(Beginning of RECORDED DATA)
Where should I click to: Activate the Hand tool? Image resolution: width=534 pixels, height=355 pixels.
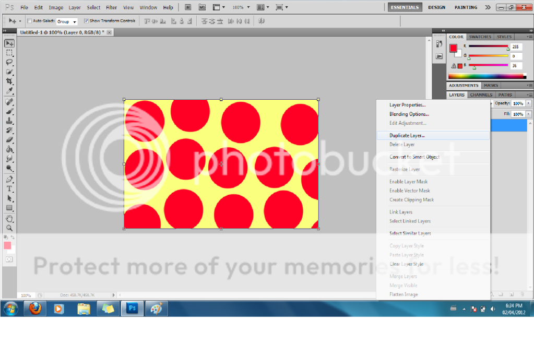tap(9, 219)
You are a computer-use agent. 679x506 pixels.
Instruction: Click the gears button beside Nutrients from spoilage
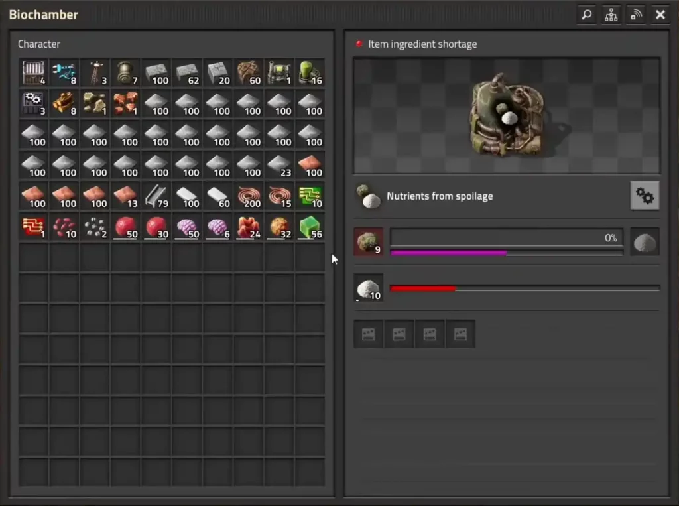(x=645, y=196)
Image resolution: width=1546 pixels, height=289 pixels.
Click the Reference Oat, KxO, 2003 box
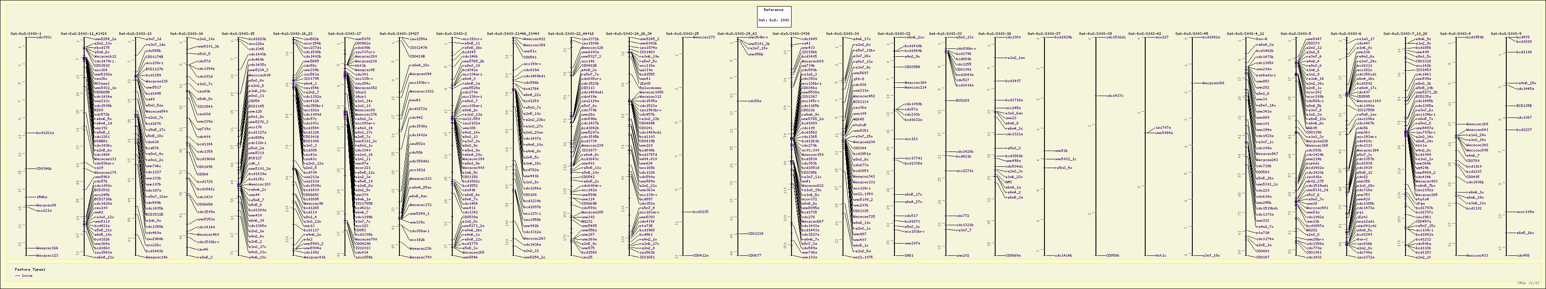(x=773, y=15)
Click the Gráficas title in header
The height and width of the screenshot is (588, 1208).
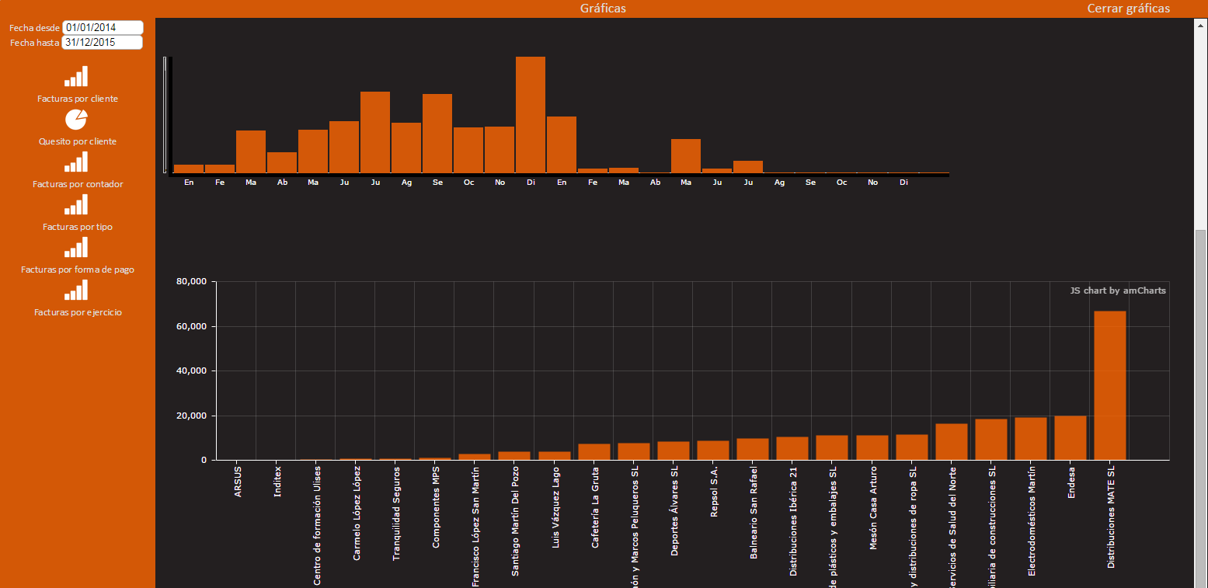click(x=603, y=9)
(End of RECORDED DATA)
--- PROBLEM DESCRIPTION ---
Go through the records and repeat each one exactly, skipping anything that is a picture.

--- SOLUTION TO THE PROBLEM ---
Where should I click to: Activate the Hand tool? Image resolution: width=534 pixels, height=355 pixels.
tap(9, 219)
You are a computer-use agent. 679x506 pixels.
Instruction: Click the gears button beside Nutrients from spoilage
(x=645, y=196)
Image resolution: width=1546 pixels, height=289 pixels.
Click the Reference Oat, KxO, 2003 box
(x=773, y=15)
Click the Gráficas title in header
The height and width of the screenshot is (588, 1208).
click(x=603, y=9)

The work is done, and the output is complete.